To do: Once you reach the line holding "1400x869 pixels.", write out that line and every later one exactly, ending with the last line of the data; write nothing else.

Source information Start Marker

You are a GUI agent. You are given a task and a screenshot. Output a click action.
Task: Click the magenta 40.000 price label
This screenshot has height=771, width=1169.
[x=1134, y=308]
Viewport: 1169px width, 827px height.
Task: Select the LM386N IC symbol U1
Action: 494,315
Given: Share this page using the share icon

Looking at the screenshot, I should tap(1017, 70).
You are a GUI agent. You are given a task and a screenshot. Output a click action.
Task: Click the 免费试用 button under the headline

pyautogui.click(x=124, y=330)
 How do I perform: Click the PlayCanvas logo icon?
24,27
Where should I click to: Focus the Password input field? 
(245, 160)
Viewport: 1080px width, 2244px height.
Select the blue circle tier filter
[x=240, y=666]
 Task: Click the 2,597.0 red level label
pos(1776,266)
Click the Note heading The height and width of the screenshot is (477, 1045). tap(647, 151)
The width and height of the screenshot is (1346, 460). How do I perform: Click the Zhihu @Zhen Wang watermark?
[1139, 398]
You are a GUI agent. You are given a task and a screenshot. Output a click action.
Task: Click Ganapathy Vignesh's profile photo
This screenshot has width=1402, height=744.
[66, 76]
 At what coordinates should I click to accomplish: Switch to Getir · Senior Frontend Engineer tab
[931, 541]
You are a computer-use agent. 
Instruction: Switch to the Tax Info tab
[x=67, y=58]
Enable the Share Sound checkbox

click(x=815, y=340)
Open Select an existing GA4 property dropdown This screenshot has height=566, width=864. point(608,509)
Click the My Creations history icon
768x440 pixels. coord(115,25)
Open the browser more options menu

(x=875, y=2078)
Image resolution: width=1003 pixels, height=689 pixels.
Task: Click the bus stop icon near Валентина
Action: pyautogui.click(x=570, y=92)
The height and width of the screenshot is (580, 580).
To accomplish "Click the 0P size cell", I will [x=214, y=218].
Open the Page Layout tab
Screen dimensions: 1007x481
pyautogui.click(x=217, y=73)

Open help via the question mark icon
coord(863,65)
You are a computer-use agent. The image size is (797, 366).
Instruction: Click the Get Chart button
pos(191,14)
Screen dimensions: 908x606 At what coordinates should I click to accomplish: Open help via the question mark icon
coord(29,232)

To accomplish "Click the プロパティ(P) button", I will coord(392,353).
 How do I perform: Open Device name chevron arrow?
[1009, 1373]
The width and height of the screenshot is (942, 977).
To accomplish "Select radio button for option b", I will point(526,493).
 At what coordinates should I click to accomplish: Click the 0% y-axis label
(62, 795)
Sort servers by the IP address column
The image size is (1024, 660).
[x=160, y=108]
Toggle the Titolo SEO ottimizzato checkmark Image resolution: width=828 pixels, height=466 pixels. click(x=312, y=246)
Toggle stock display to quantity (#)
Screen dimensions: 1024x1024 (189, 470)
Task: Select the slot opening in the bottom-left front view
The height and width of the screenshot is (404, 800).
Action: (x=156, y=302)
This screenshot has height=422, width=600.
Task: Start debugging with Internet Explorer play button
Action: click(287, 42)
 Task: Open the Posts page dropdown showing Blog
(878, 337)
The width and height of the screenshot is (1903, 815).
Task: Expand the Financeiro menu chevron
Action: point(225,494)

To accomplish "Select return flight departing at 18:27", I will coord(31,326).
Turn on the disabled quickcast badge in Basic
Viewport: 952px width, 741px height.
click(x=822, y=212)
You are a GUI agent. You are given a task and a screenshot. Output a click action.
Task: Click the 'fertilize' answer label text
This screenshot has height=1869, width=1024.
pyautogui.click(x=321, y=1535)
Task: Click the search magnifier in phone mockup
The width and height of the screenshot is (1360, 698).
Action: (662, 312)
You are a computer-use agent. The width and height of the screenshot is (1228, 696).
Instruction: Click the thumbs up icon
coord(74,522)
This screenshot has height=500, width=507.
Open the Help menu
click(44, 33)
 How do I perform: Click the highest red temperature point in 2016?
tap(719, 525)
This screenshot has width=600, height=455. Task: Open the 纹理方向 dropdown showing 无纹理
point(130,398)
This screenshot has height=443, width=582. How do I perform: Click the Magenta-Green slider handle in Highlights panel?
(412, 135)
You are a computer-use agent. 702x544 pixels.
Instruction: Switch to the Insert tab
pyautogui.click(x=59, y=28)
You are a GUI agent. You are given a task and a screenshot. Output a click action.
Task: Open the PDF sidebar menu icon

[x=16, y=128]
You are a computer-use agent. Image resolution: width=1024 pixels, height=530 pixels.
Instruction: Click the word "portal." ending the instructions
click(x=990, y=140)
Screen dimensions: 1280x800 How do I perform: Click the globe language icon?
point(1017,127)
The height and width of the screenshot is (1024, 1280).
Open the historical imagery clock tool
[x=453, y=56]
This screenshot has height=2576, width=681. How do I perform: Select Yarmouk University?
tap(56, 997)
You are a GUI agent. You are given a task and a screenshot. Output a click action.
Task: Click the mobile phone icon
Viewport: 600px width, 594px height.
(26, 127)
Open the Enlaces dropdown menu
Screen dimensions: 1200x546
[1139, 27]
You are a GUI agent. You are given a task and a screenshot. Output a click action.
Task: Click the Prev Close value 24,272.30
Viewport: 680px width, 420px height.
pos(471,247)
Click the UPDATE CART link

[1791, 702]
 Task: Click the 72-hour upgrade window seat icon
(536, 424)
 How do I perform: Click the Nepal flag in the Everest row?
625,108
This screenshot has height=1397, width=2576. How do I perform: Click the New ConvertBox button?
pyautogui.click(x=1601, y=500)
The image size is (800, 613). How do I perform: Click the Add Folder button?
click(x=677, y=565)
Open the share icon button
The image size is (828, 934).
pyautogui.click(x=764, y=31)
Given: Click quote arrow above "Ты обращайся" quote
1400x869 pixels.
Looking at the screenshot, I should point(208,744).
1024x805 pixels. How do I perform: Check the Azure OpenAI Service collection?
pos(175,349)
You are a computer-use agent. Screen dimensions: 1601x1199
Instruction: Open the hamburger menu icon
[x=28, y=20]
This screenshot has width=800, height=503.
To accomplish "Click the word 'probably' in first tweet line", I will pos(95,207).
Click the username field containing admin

Source information End Marker

Exercise output:
1400x869 pixels.
Looking at the screenshot, I should point(208,744).
1024x805 pixels. How do I perform: Check the Azure OpenAI Service collection?
pos(175,349)
You are a computer-use agent. Screen dimensions: 1601x1199
Instruction: Open the hamburger menu icon
[x=28, y=20]
This screenshot has width=800, height=503.
To accomplish "Click the word 'probably' in first tweet line", I will pos(95,207).
Click the username field containing admin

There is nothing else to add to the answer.